Membuat Keterhubungan
Dahulu ketika murid atau rekan
berkeluh kesah menyampaikan masalah ke saya, maka respon saya berupa solusi
yang jika dipakai silahkan, tidak ya tidak masalah. Saya berpikir bahwa mereka
membutuhkan solusi dari saya. Saya cenderung mencari sisi lemah atau kurangnya murid
atau rekan. Tidak terpikir bahwa mereka memiliki potensi besar untuk mengatasi
masalah mereka sendiri. Untuk proses menyimaknya atau mendengar, sama, saya
akan mendengarkan aktif secara seksama. Saya belum memahami bahwa saya harus
menggali kekuatan apa yang dimiliki rekan atau murid saya. Saya cenderung
langsung memberikan solusi. Padahal ini tidak dibenarkan. Paradigma dan prinsip
Coaching dengan RASA dan TIRTA membuka wawasan dan cara berpikir positif saya
ke murid dan rekan, atau bahkan orang lain di sekitar saya. Coaching membuat
saya malu ketika berefleksi ke belakang, betapa saya ini apa, betapa saya
adalah seseorang yang merasa “ini lho saya” astagfirullahaladzim. Semoga murid
saya dan rekan atau orang-orang di sekitar saya memaafkan kealfaan saya.

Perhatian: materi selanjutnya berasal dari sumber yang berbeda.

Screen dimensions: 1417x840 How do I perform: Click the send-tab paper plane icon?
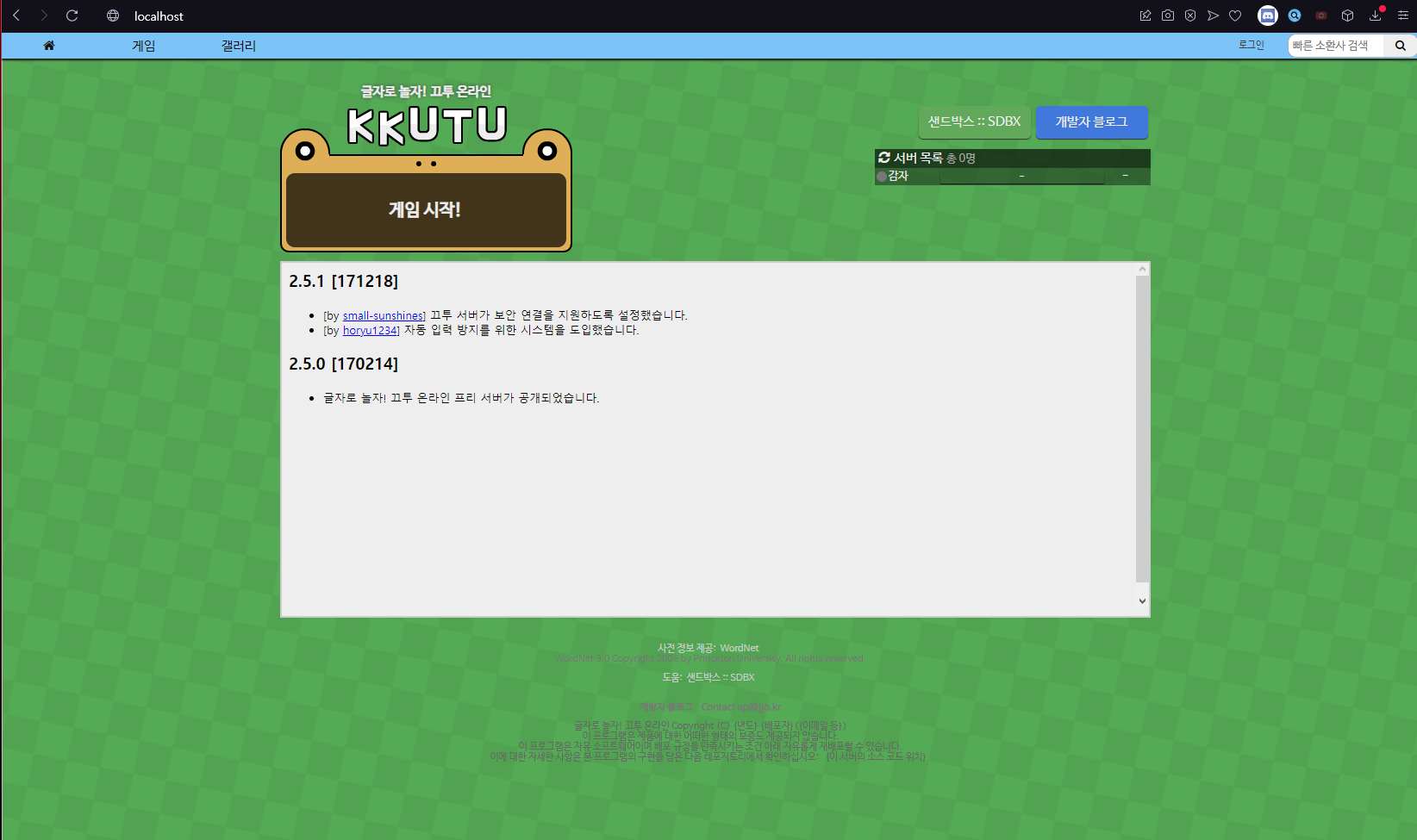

Tak ada yang akan saya sia-kan setelah belajar di CGP ini apalagi belajar dari Modul 2.3 ini. Menghargai murid, rekan, dan orang lain dengan banyak potensi mereka, adalah langkah yang harus selekasnya saya aktualisasikan baik di sekolah maupun di lingkungan tempat tinggal saya. Insya Allah setelah memahami modul ini dari awal, praktik itu mulai berjalan meskipun lamban sebab hambatan itu sesekali saja menghadang. Praktik baik yang saya lakukan di Modul 2.2 Pembelajaran untuk Memenihu Kebutuhan Murid adalah memahami profil belajar murid dengan deferensiasi produk, maka murid-murid saya benar-benar membuat produk/tugas sesuai dengan keinginan mereka. Ada yang membuat voice note, laporan canva, upload tulisan di instagram, membuat video https://youtu.be/SKWODeF4DQ0
Praktik baik modul 2.1. Pembelajaran
Sosial-Emosional, mindfulness (https://youtu.be/UhcOpWwkh8U)

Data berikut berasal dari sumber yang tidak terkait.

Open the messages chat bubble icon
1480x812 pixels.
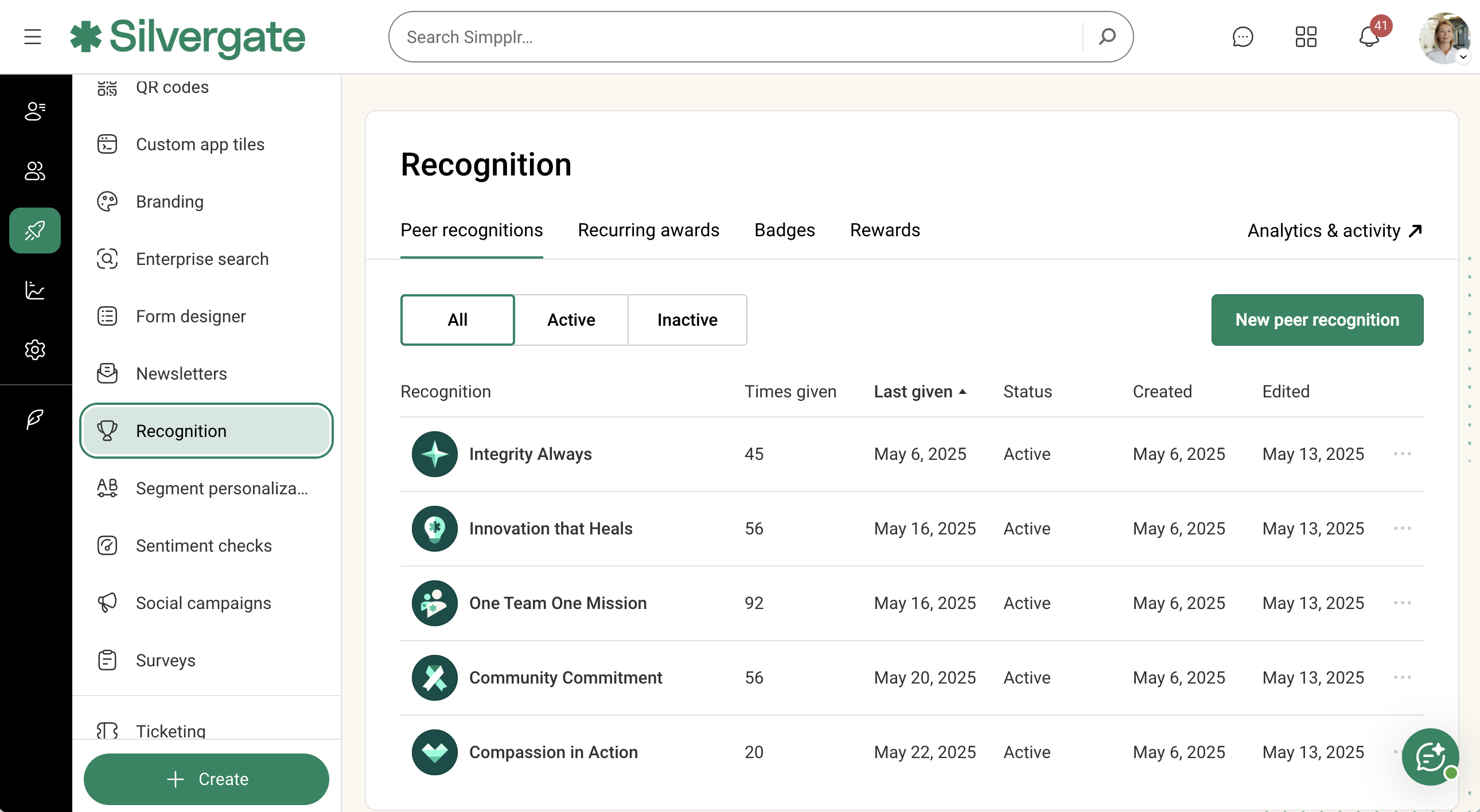(x=1242, y=37)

mereka murid-murid saya yang butuh kesiapan dalam belajar. Sebab kala itu secara
tidak terduga terjadi pertengkaran di luar kelas (kelas lain, bukan kelas yang
saya ajar, siang itu) dan mereka sempat melihatnya. Lalu saya mencoba melerai,
setelahnya saya kembali ke kelas, tetapi saya mencoba memusatkan perhatian
murid-murid dengan mindfulness terlebih dahulu agar mereka terfokus ke
pembelajaran bukan ke pertengkaran. Dan akhirnya mereka siap belajar.

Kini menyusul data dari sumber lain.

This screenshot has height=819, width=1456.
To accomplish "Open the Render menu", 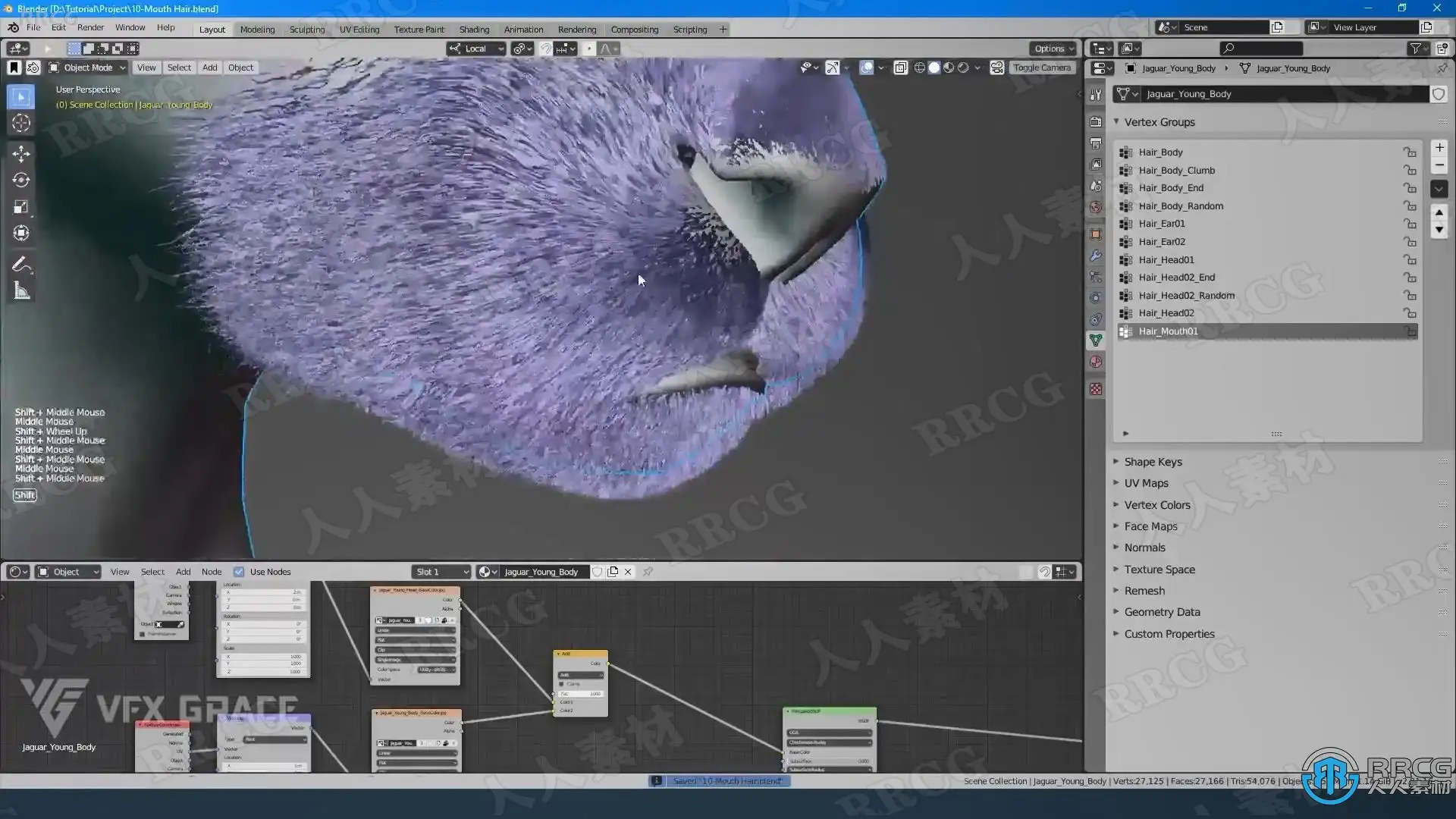I will (90, 27).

Membaca resensi dari Buku “Leader as a Coach - Prinsip Dasar Kepemimpinan Efektif di Era Disruptif” By Rudy Efendy pada laman https://pimtar.id/books/leader-as-a-coach/8705f29281c65969970420820?page=4 membuat saya menggaris-bawahi dan menambah keyakinan dan wawasan saya bahwa Coaching membantu coachee untuk memunculkan potensi terbaik mereka dengan cara menyingkirkan hal-hal yang mengganggu seperti mental block, kurang percaya diri dan masalah psikologis lainnya. Coaching tidak hanya sebatas urusan profesional atau pekerjaan, melainkan juga urusan personal karena bisa jadi masalah personal-lah yang menghambat kinerja dan potensi mereka. (Diakses, 10 Oktober 2022). Kutipan yang saya cetak tebal akan menjadikan hal penting yang harus saya jadikan indikator mengapa coaching itu penting. Bagaimana membangun pertanyaan yang berbobot ternyata link di atas memberikan beberapa pencerahan. Yaitu dengan bottom lining (mempertegas topik/agenda), acknowledging (menyampaikan apa adanya), interrupting (menginterupsi), challenging (menantang), requesting ( meminta melakukan sesuatu), articulating (menyuarakan isi pikiran dengan jelas), reframing (membantu coachee melihat sesuatu dari sudut pandang berbeda), dan methapor (menggambarkan situasi).
Akhirnya saya sedikit tambah mengerti bagaimana membuat pertanyaan berbobot itu. Simpulan akhir adalah bahwa seorang pendidik harus memiliki kemampuan leadership pada murid rekan sejawat, lingkungan. Tidak mesti hanya di perusahaan saja seorang leadership itu ada.